I think she's cute too! :wink:
I know all foals are butt high and the fact that she's turning her neck could attribute to that also. I'm just looking for a general critique on her. I like how her neck sits in her shoulders. Many QH have ewe-ish necks, but I think hers is nice.


----------



## Lexiie (Nov 14, 2011)

SORRY! Completely forgot she was a girl!
Her neck looks pretty nice to me, I've never seen a QH with an ewe neck. Lot's of pasos and other gaited horses though.


----------



## ThirteenAcres (Apr 27, 2012)

Overall I think she's well put together. Hard to tell at such a young age. But I like her hip and shoulder and she seems solid. Is she foundation bred? Cute color too! (not to condone buying strictly for color but it is icing on the cake!)


----------



## wtrbug23 (Jun 28, 2012)

ThirteenAcres said:


> Overall I think she's well put together. Hard to tell at such a young age. But I like her hip and shoulder and she seems solid. Is she foundation bred? Cute color too! (not to condone buying strictly for color but it is icing on the cake!)

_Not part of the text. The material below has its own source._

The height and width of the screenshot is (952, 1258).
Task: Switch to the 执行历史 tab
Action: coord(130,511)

Not sure about her being foundation, I'm still waiting on an answer for that. I know she has Doc Clabber, Mr. Gunsmoke and Doc Bar in her lineage. She looks foundation though! And yes, her color is the icing on the cake! I love Grulla's. :thumbsup:


----------



## ThirteenAcres (Apr 27, 2012)

Unless she was waaaay overpriced, I wouldn'tpass her up without serious thought either. Haha. She's cute and gotta love a baby with a QH butt already.


----------



## paintedpastures (Jun 21, 2011)

Seeing just your average,pretty common looking AQHA baby.Does look more foundation bred in appearance. See no glaring faults that would hinder her in what your pleasure/trail horse plans for her.


----------



## wtrbug23 (Jun 28, 2012)

ThirteenAcres said:


> Unless she was waaaay overpriced, I wouldn'tpass her up without serious thought either. Haha. She's cute and gotta love a baby with a QH butt already.

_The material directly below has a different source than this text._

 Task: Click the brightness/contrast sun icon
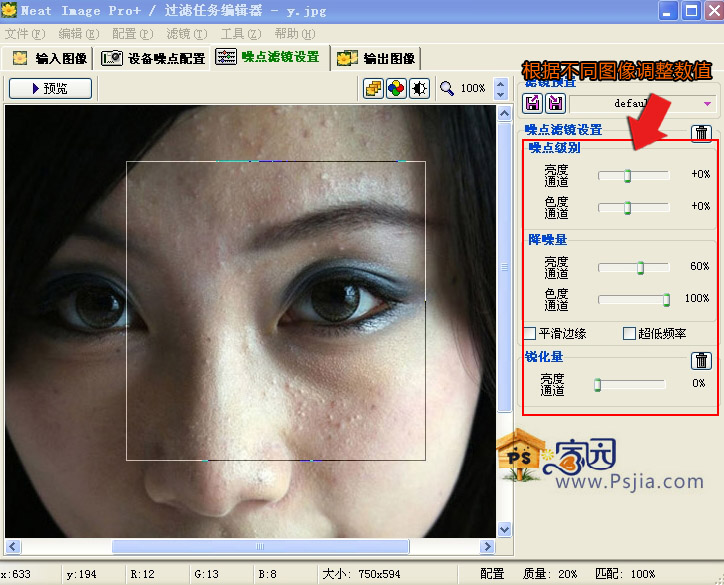pyautogui.click(x=419, y=88)
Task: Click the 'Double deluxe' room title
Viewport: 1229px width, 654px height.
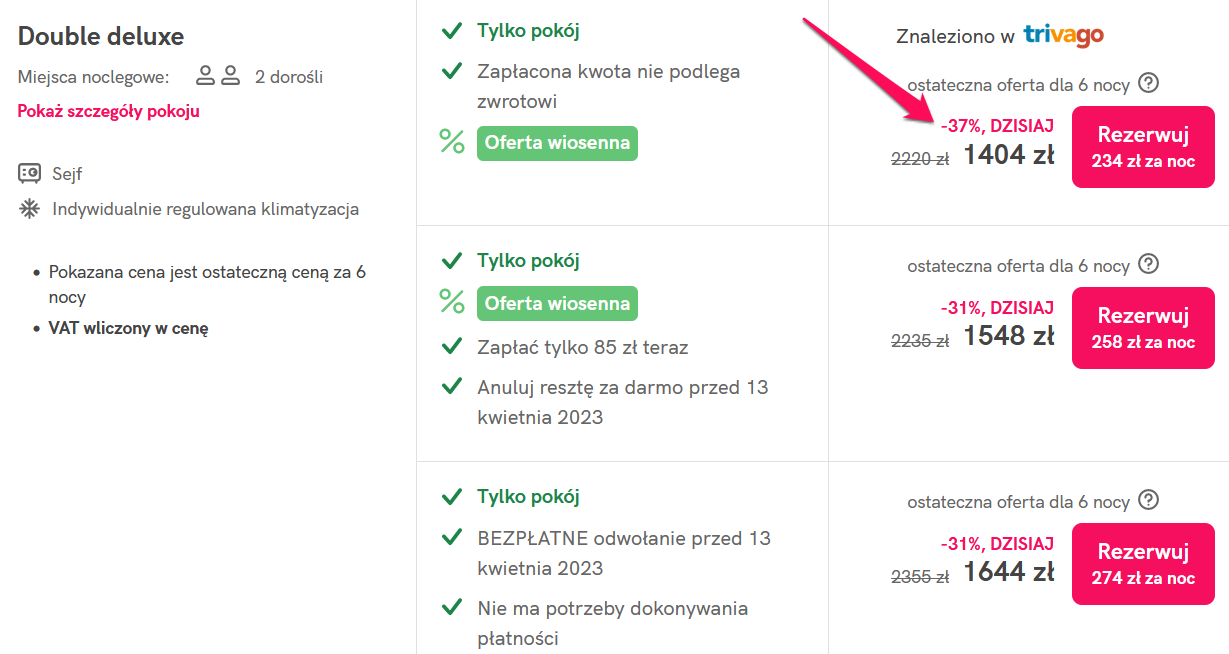Action: pos(101,36)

Lol at the butt quip! Thanks for your input! :lol:


----------



## ThirteenAcres (Apr 27, 2012)

wtrbug23 said:


> Lol at the butt quip! Thanks for your input! :lol:


lol I'm a sucker for a QH butt!


----------



## wtrbug23 (Jun 28, 2012)

ThirteenAcres said:


> lol I'm a sucker for a QH butt!


She's still shedding out in this picture, but she looks like she has good potential. I found out she's 90% foundation


----------



## ThirteenAcres (Apr 27, 2012)

wtrbug23 said:


> She's still shedding out in this picture, but she looks like she has good potential. I found out she's 90% foundation


I definitely think she does. And for the purpose you want out of a foal, she'll certainly have potential and then some to spare.
_Posted via Mobile Device_


----------